Kecerobohan dokter umum ataupun petugas kesehatan dalam memberikan
antibiotik untuk mengobati berbagai penyakit infeksi membuat banyak
penderita pneumonia mengalami kebal antibiotik. Bahkan, pada
sejumlah kasus di Indonesia, kekebalan sudah mencapai tahap akhir
sehingga tak ada lagi obat yang dapat digunakan untuk menyembuhkan.
Guru Besar Paru dan Kedokteran Respirasi Fakultas Kedokteran
Universitas Indonesia Hadiarto Mangunnegoro di Jakarta, Sabtu (12/11),
menegaskan, tidak semua penyakit yang ditimbulkan oleh kuman membutuhkan
antibiotik untuk pengobatannya.
Pemberian antibiotik harus
memperhitungkan riwayat penyakit yang dialami pasien sebelumnya.

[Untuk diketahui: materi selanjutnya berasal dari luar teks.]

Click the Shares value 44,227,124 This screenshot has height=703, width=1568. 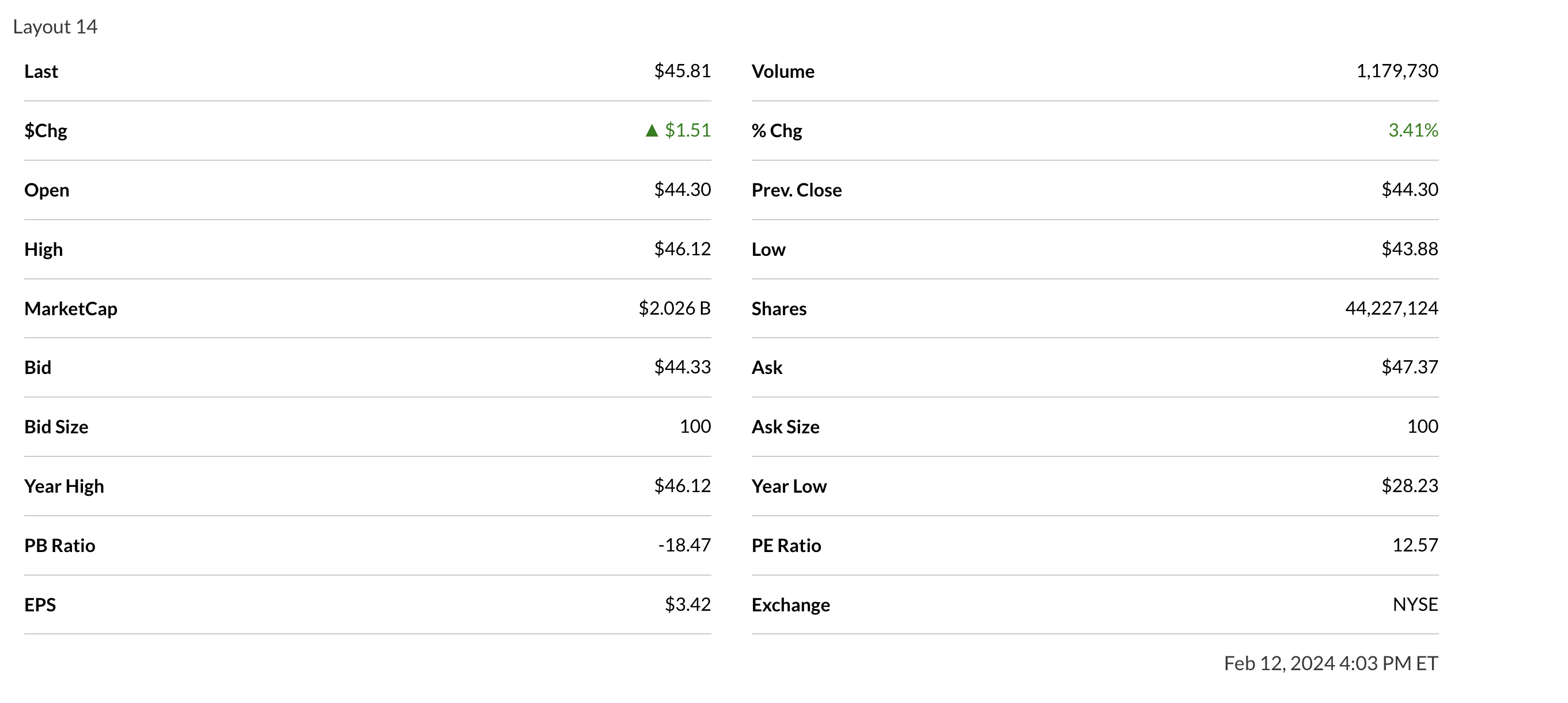tap(1391, 309)
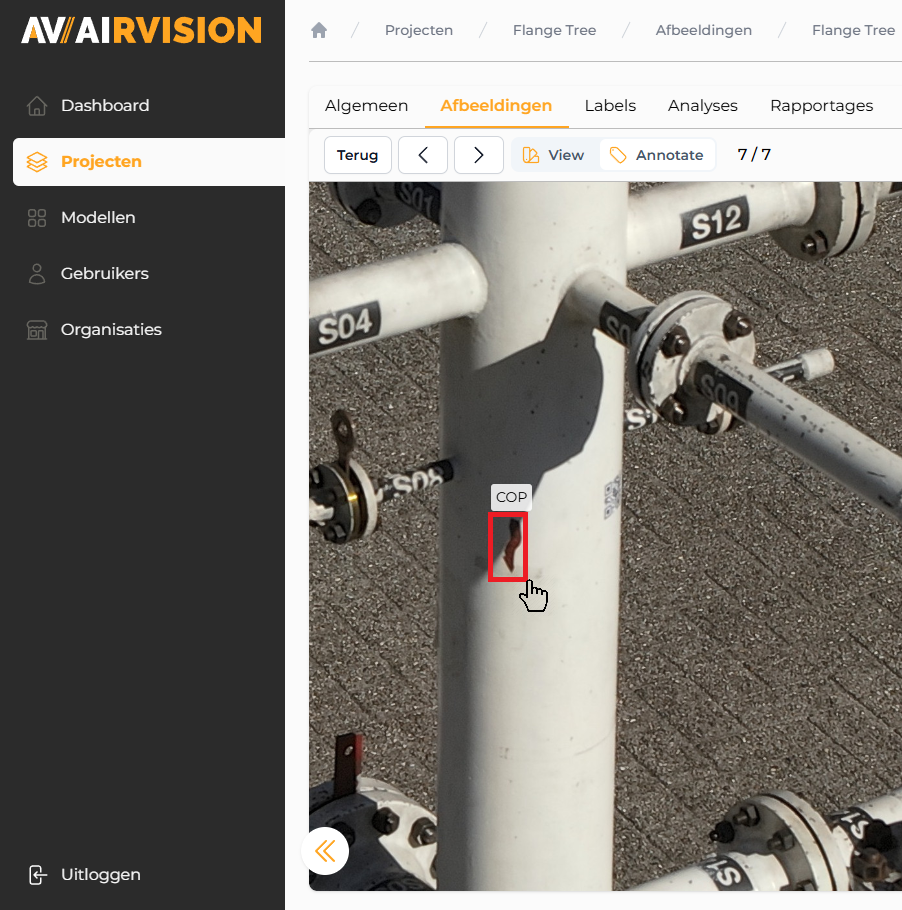Image resolution: width=902 pixels, height=910 pixels.
Task: Open the Modellen sidebar item
Action: [97, 218]
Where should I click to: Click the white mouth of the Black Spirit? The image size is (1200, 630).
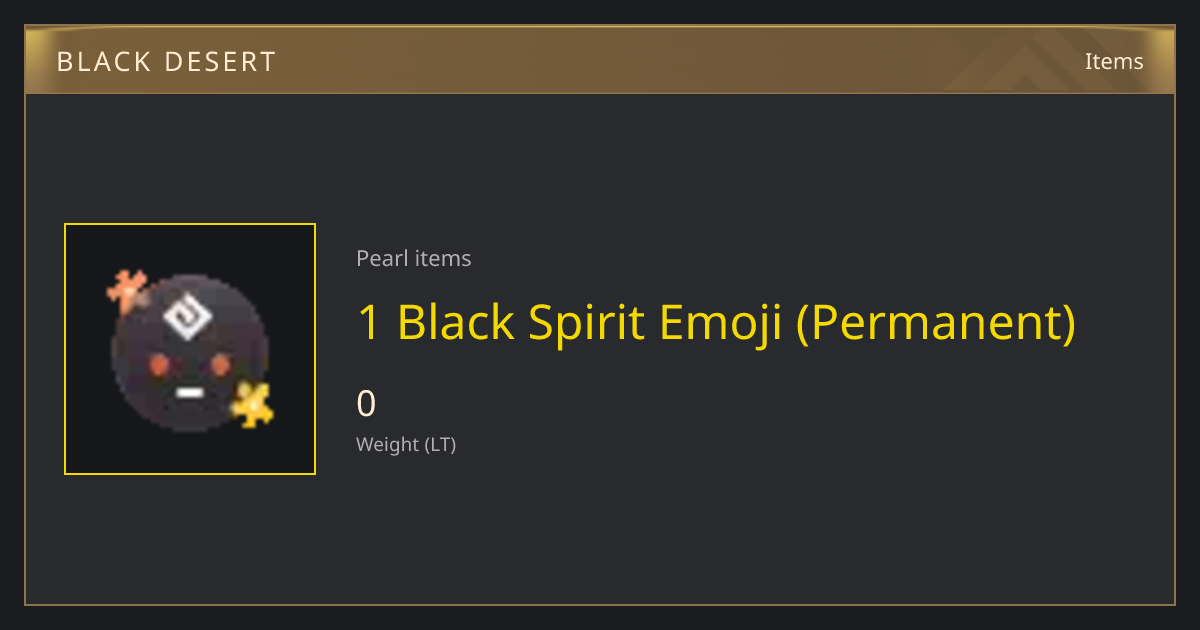tap(190, 394)
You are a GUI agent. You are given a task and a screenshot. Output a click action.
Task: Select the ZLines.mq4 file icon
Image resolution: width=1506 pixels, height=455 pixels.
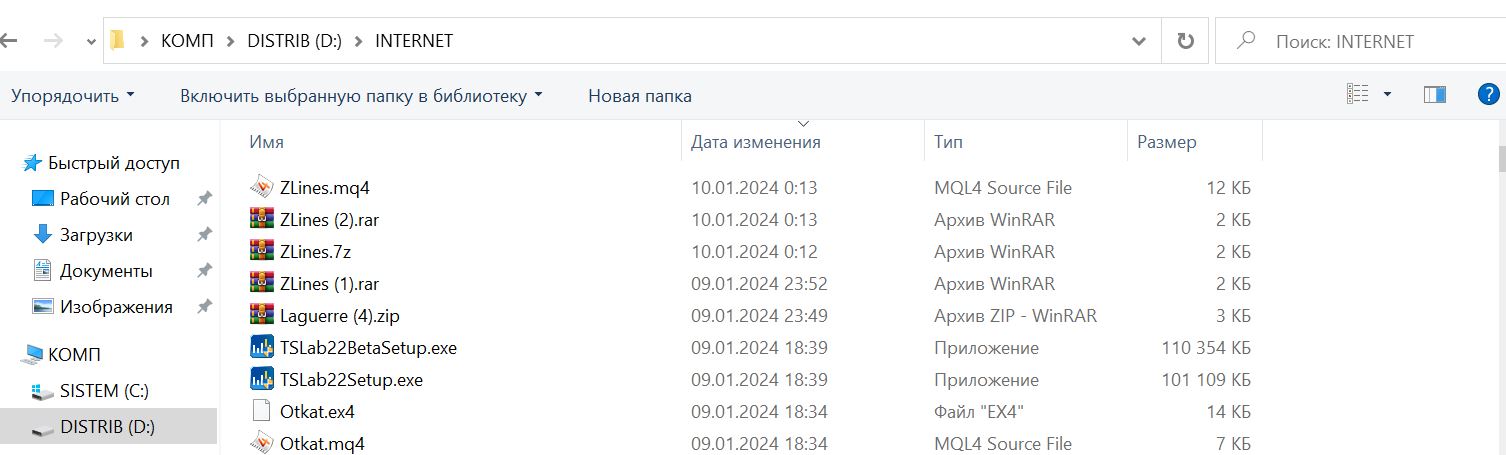pos(261,187)
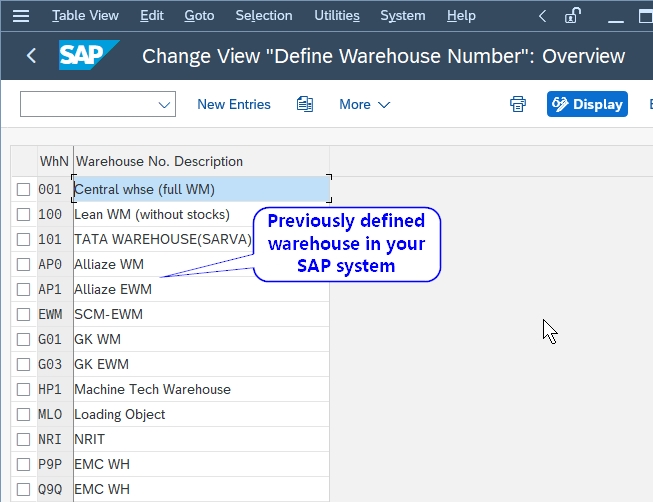
Task: Click New Entries
Action: coord(234,104)
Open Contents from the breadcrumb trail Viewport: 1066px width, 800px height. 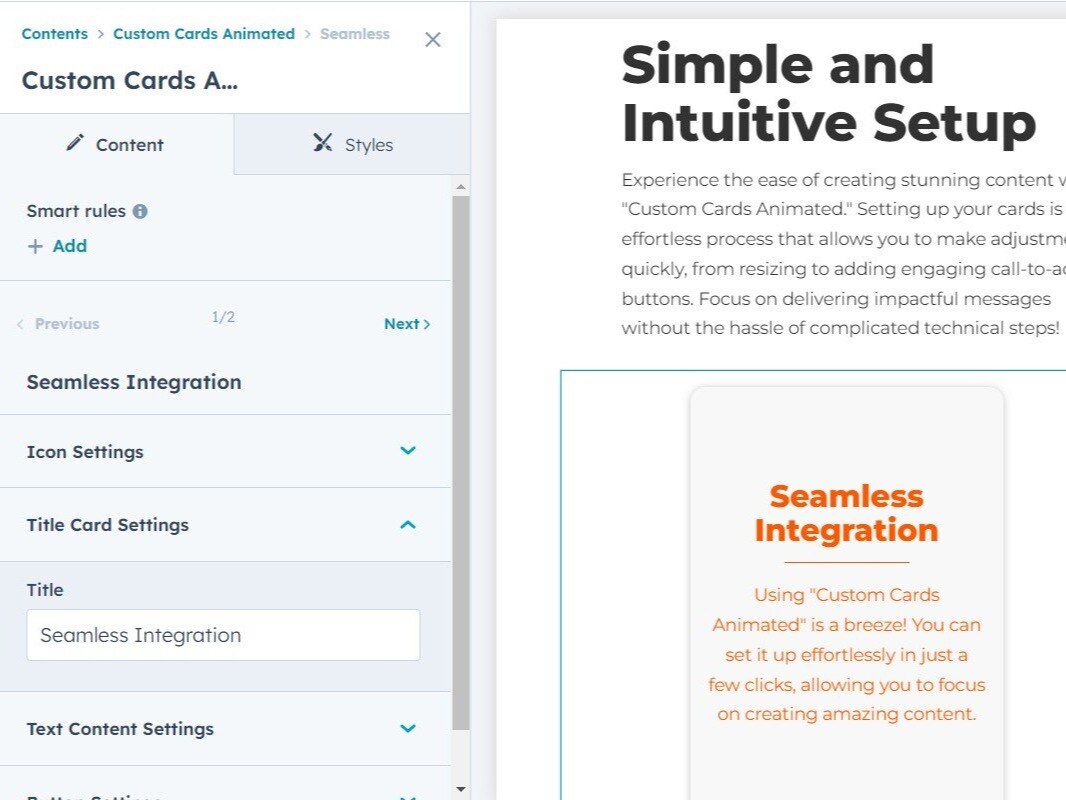click(54, 33)
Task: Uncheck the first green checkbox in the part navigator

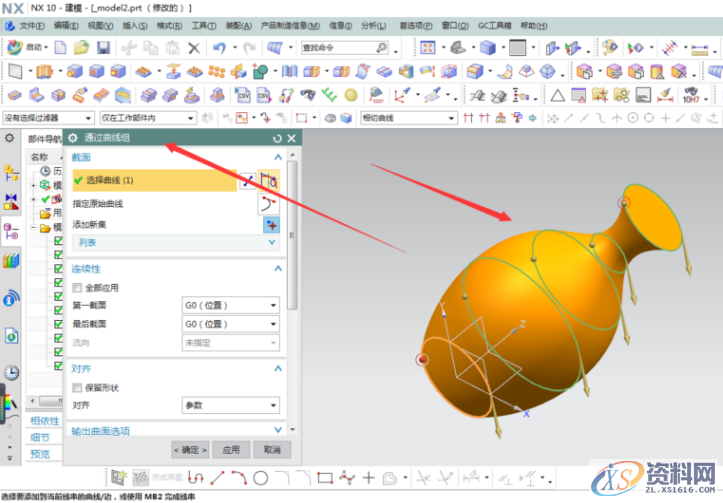Action: pos(58,241)
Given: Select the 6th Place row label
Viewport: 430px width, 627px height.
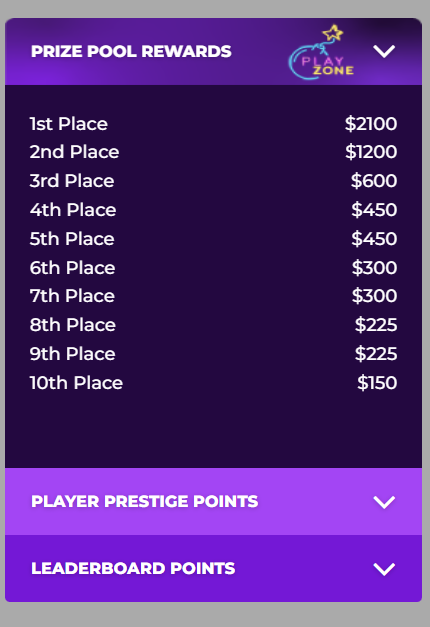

Konsumsi antibiotik pasien juga harus diperhatikan, seperti jenis,
dosis, dan masa pemberian antibiotik. Antibiotik harus diberikan
berdasarkan uji laboratorium yang lengkap.
”Banyak antibiotik
diberikan hanya berdasarkan pengalaman sehingga sering kali antibiotik
yang diberikan tak cocok dengan jenis kumannya,” kata Ketua Umum
Perhimpunan Dokter Paru Indonesia M Arifin Nawas.
Pemberian
antibiotik secara asal-asalan itu banyak dilakukan dokter umum.
Akibatnya, ketika penyakit semakin parah dan ditangani dokter spesialis,
kekebalan antibiotik sudah terjadi sehingga menjadi sulit ditangani.
Kondisi itu diperparah dengan buruknya pemahaman masyarakat dalam
mengonsumsi antibiotik. Mereka sering kali tidak mengonsumsinya hingga
tuntas karena merasa kondisi tubuh sudah membaik. Selain itu, buruknya
pengawasan penjualan antibiotik juga membuat masyarakat bebas membeli
antibiotik.
Martahan Sitorus dari Subdirektorat Pengendalian
Infeksi Saluran Pernapasan Akut, Kementerian Kesehatan, mengakui
rendahnya kemampuan dokter, khususnya yang bertugas di puskesmas, dalam
mematuhi aturan pemberian antibiotik.
Sejumlah tenaga kesehatan
sudah mendapat pelatihan penggunaan antibiotik. Namun, karena kendali
tenaga kesehatan ada pada pemerintah daerah, banyak tenaga kesehatan
yang sudah dilatih dipindahkan posisinya hingga manfaat pelatihan tak
optimal.
Penyebab kematian utama
Pneumonia adalah salah satu jenis radang paru yang bisa disebabkan oleh
virus, bakteri, atau jamur. Karena penyebabnya kuman, pengobatan utama
harus menggunakan antibiotik. Gejala penyakit ini mirip dengan influenza
biasa, seperti demam, sakit kepala, batuk, nyeri dada, hingga sakit
pada otot.
Penyakit ini banyak diderita anak berusia di bawah
lima tahun (balita) dan para lansia. Pneumonia juga banyak menjadi
penyakit penyerta penderita penyakit jantung, diabetes, dan beberapa
jenis kanker.
Direktur Jenderal Pengendalian Penyakit dan
Penyehatan Lingkungan, Kementerian Kesehatan, Tjandra Yoga Aditama
mengatakan, pneumonia merupakan penyebab kematian 13,2 persen anak
balita dan 12,7 persen anak di Indonesia. Profil Kesehatan Indonesia
2010 menempatkan pneumonia sebagai penyebab kematian tertinggi pasien
rawat inap di rumah sakit sebesar 7,60 persen, jauh lebih tinggi
daripada kematian akibat cedera.
Menurut Hadiarto, meningkatnya
angka harapan hidup masyarakat Indonesia dan perkembangan penyakit
non-infeksi yang mulai banyak menyerang kelompok usia produktif membuat
jumlah penderita pneumonia terus membengkak. Banyaknya kelompok orang
dewasa yang menderita pneumonia membuat beban ekonomi yang harus
ditanggung tinggi.
”Jika antibiotik diberikan secara tepat,
sesuai dosis, jenis, dan pola kuman di setiap daerah, pneumonia tanpa
komplikasi dapat sembuh hanya dalam waktu 5-7 hari,” ujarnya.
Sesudah tiga hari pasca-pemberian antibiotik, dokter harus melihat
respons antibiotik yang diberikan. Jika sesuai, pemberian antibiotik
tinggal dituntaskan dua hingga lima hari berikutnya.